Termin
Lebenslaufbezogene Hilfen in Europa: Lernen von Vielfalt und Differenz in der Praxis
23.11.2007 – 24.11.2007
Tübingen
Baden-Württemberg
Veranstalter: Institut für Erziehungswissenschaft
Kategorie: Tagung
Tagungsorte
Die Vorträge am Freitagmorgen finden: im Kupferbau HS 21, Hölderlinstr. 5, statt.
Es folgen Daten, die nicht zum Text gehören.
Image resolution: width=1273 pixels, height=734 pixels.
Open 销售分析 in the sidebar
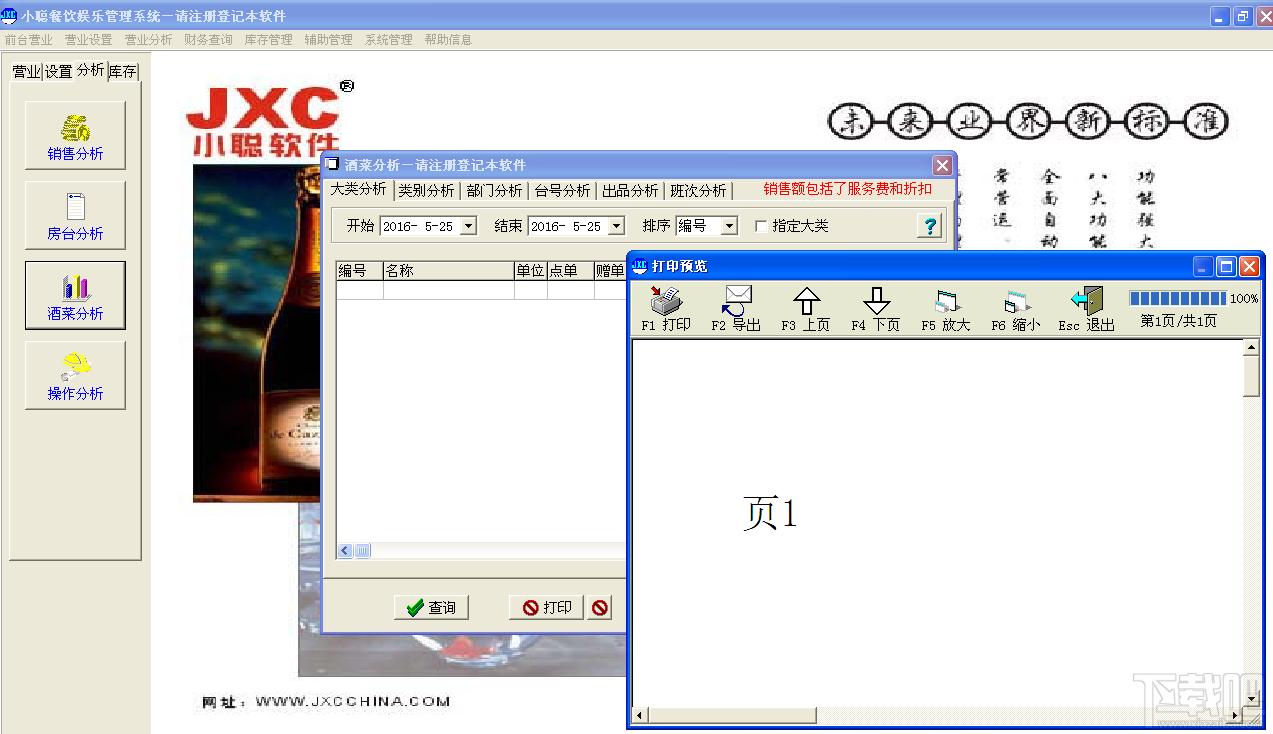point(75,136)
Die Themenforen, die weiteren Vorträge und die Podiumsdiskussion am Freitagnachmittag und - abend sowie am Samstagmorgen tagen im
Institut für Erziehungswissenschaft,
Münzgasse 22 - 30
72070 Tübingen
Anmeldung und Information
Institut für Erziehungswissenschaft
31. Tübinger Sozialpädagogiktag
Andrea Bosch / Katharina Strauss
Münzgasse 22 - 30
72070 Fax: 07071/ 29-5738
E-Mail: sozpaedtag@ife.uni-tuebingen.de
Internet: http://www.erziehungswissenschaft.uni-tuebingen.de
Ob und wie Soziale Arbeit von den Erfahrungen anderer Länder lernen kann, steht im Mittelpunkt des 31. Sozialpädagogiktages. Als Richtschnur für Austausch und Vergleich dient dabei ein besonderes Verständnis von Sozialer Arbeit: Sie ist Hilfe zur Bewältigung im Lebenslauf. Allerdings unterscheiden sich institutionelle Regelungen des Lebenslaufs in Europa und die zugrundeliegenden kulturellen Vorstellungen von normalem’ und gelingendem’ Leben. Solche Normalitätsvorstellungen beeinflussen die Feststellung von Hilfebedarf und die Auswahl von Hilfeformen. Ländervergleiche machen alternative Deutungen und Handlungsansätze sichtbar und bergen damit Potenziale für (Selbst)-Kritik und Innovation. Das Verhältnis zwischen Lebenslauf und Hilfe und der Vergleich unterschiedlicher Lebenslaufregimes‘ ist Gegenstand der einleitenden Vorträge. Konkretisiert wird dies in Rundgesprächen zu ausgewählten Problemlagen. An Fallbeispielen soll mit Gästen aus dem In- und Ausland ein Austausch über Gemeinsamkeiten und Unterschiede bei der Feststellung von Hilfebedarf und der Hilfepraxis stattfinden. Die Fragen zum Schluss lauten: Haben Globalisierung, Europäisierung und Migration den nationalen Handlungsrahmen Sozialer Arbeit nicht längst entscheidend geprägt? Welche Chancen, Risiken und Herausforderungen bestehen für die Soziale Arbeit?